Thanks again for your help. Now I have to figure out how to change the baud rate inside the interrupt for sending the break.

what do you expect this to do? a cast would be

  USART1.TXDATAL = (byte) DMXoutbuffer [DMXoutcounter];

i'm curious.
what is your application?
why use an interrupt rather than a timer loop in main?
and why is bit-rate related to break?

I got the casting wrong.

My application is a DMX lighting controller (transmit only, no RDM).
I cannot afford time to wait on timers in the main loop, which has a lot of work to do to maintain a decent real-time refresh (I am aiming for 20Hz).
DMX512 is 250k baud, but is packetised with a break of minimum 92µs which is not directly transmissible by the UART - unless the baud rate is reduced the point where a value of 0x00, transmitted normally, has a duration of at least 92µs. The other way is to use a separate port pin to actively zero the tx output via an AND gate or suchlike = lost pin and additional external parts., hence the reduced baud rate idea (that is not my idea, I have seen this mentioned in several places).

at 8N1 for a 0x00 to last 92µs each bit must be 9.2µs ~ 108kbaud. at 8N2 it is ~119kbaud. It is allowed and sometimes preferable to extend the break time in the DMX512 spec, so I would send the break at 57600 baud 8N2 ~ 173µs. Once the break is sent, the baud rate of 250k is re-established to send the start code and next data block.

Thanks,
Adam

50 msec doesn't seem very tight

it's 512 channels at 20Hz.
~ 100µs between transmitted bytes. The main loop deals with UI and an OLED, not to mention a host of level calculations. In grown-up lighting controllers this is typically done with DSPs, ARMs or Pentiums. (but they have more than one DMX universe, each at 44Hz refresh, 44µs per byte.
Adam

i spent a decade+ programming DSPs and a few years working on ARM

do the transmitted bytes for each channel need to be separate or can then be a sequence of 512 byte + some delimiter (break?) sent every 50 msec?

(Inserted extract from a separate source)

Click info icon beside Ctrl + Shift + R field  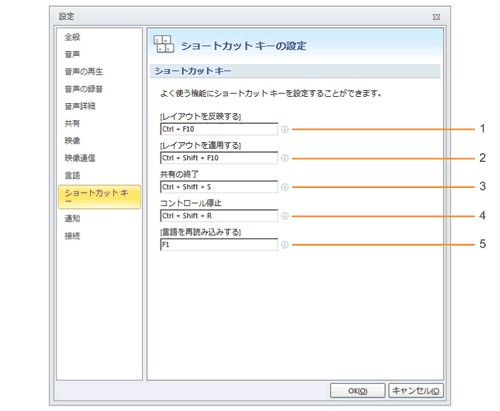[285, 216]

interrupts consume cycles to store and then restore processor registers. avoiding an interrupt except for aperiodic activity will be more efficient.

at 8N1 for a 0x00 to last 92µs each bit must be 9.2µs ~ 108kbaud. at 8N2 it is ~119kbaud. It is allowed and sometimes preferable to extend the break time in the DMX512 spec, so I would send the break at 57600 baud 8N2 ~ 173µs.

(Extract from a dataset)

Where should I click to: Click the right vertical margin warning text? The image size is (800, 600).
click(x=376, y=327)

That is incorrect. I was counting the stop bit as a low, but it is high. The number of stop bits is irrelevant for this purpose.

This is correct:
at 8Nx for a 0x00 to last 92µs each bit must be 10.22µs ~ 98kbaud. It is allowed and sometimes preferable to extend the break time in the DMX512 spec, so I would send the break at 57600 baud 8Nx ~ 156µs.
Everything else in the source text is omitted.